Modeling with Data

Computing history and its scars

19 October 09. [link]

This history of computing is a catalog of scars. Glitches that software ran into when it was around ten years old still leave creaks and aches today.

Punch cards

We'll start with punch cards, because that's what they had when FORTRAN was developed in the mid-1950s.

FORTRAN code, going by the 1977 standard, is based on the format of a punch card: the first six columns are reseved for labels, and a mark in the seventh indicates a continuation from last line, which is necessary because anything after the 72nd character in a line is ignored, because that's how wide punch cards were circa the 1950s. FORTRAN later dropped these requirements, but here in 2009, I still deal with active, working code that is bound by the `77 standard for conforming with paper cards first standardized in 1928.

A punch card designed for a single line of Fortran code, including
spaces for comments, numbering statements, continuations, and code
up to column 72.
Figure One: I still need to follow this format when I work on our 64-processor server.

Input via cards is divided into decks. You have a declaration deck, listing variables and registers which will be used. Another deck initializes constants. Each subroutine will be another deck. Decks should remain as independent as possible.

You can tell a punch card language by this division into decks. COBOL is the big winner on this, with a number of decks that are basically required for every program: identification division, environment division, input-output section, data division, file section, working-storage section, procedure division, and these section titles alone are already longer than a lot of Perl programs.

As noted, modern Fortran really looks nothing like FORTRAN from the mid-century, although Fortran users do still have an annoying custom of writing their code in all caps. The division into decks, however, is still basically there. SAS, for those of you who have the $$$ to use it, hasn't changed at all in its rhythm, requiring that every thought be broken down into a separate deck: CARD ...END CARD; DATA ...END DATA; PROC ...RUN; PROC ...RUN.

Teletype

Let us step forward to the mid-60s, and the teletype (aka, the line printer).

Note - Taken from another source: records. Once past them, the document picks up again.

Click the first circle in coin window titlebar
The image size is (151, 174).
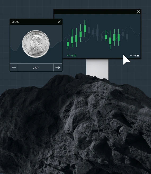[13, 22]
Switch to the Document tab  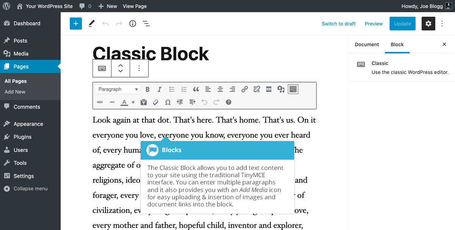tap(366, 44)
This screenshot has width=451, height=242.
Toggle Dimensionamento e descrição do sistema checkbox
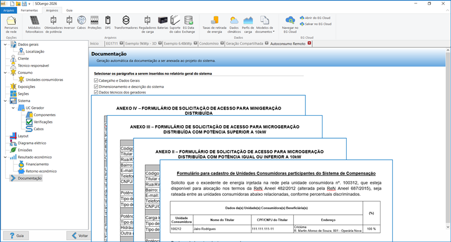pos(96,87)
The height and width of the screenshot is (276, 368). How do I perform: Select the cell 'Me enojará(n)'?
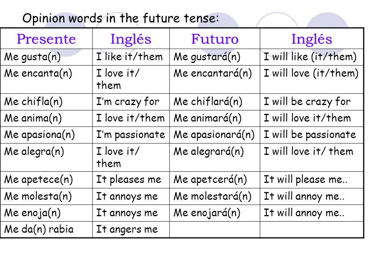(215, 213)
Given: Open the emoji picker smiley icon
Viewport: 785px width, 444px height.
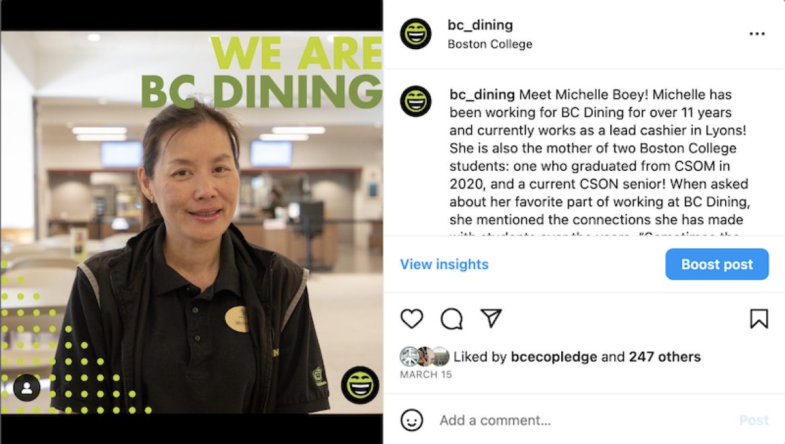Looking at the screenshot, I should 411,420.
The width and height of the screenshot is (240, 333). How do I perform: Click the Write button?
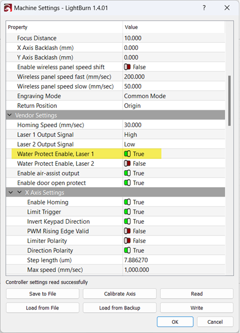197,308

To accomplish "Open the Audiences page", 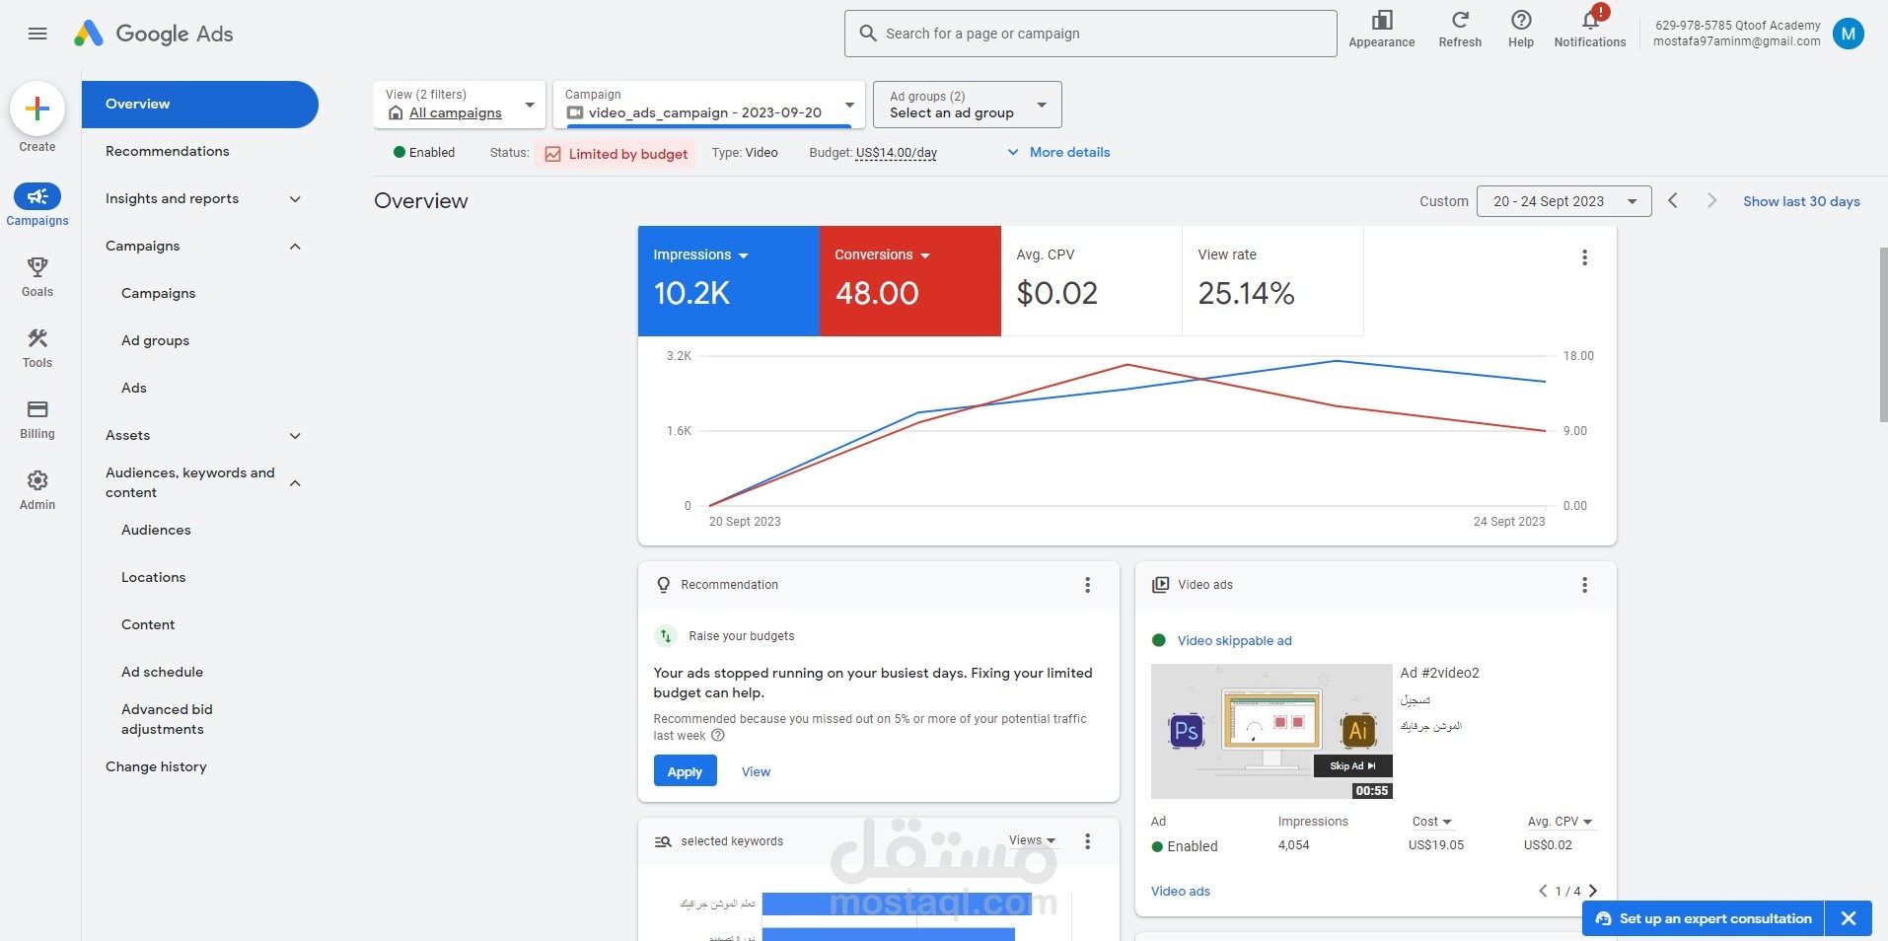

The teletype's unit of analysis, comparable to the punch card, is the line of text. Bell Labs evidently had a run on these things, because in the early 1970s, they solidified a lot of what we use today, notably C and UNIX, with the teletype interface in mind.

C and UNIX are heavily dependent on plain U.S. English text, divided into reasonably short lines. UNIX has a large number of programs that take in a line of text, find some patterns, make some replacements, delete some lines, and so on; C is built to facilitate this. Here in the modern day, it's still something of a pain to use UNIX utilities to find patterns that span multiple lines.

Programming languages, more than anything, are written so that programmers could make their own jobs easier. Once that part is in place, our programmers may then move on to producing something actually productive.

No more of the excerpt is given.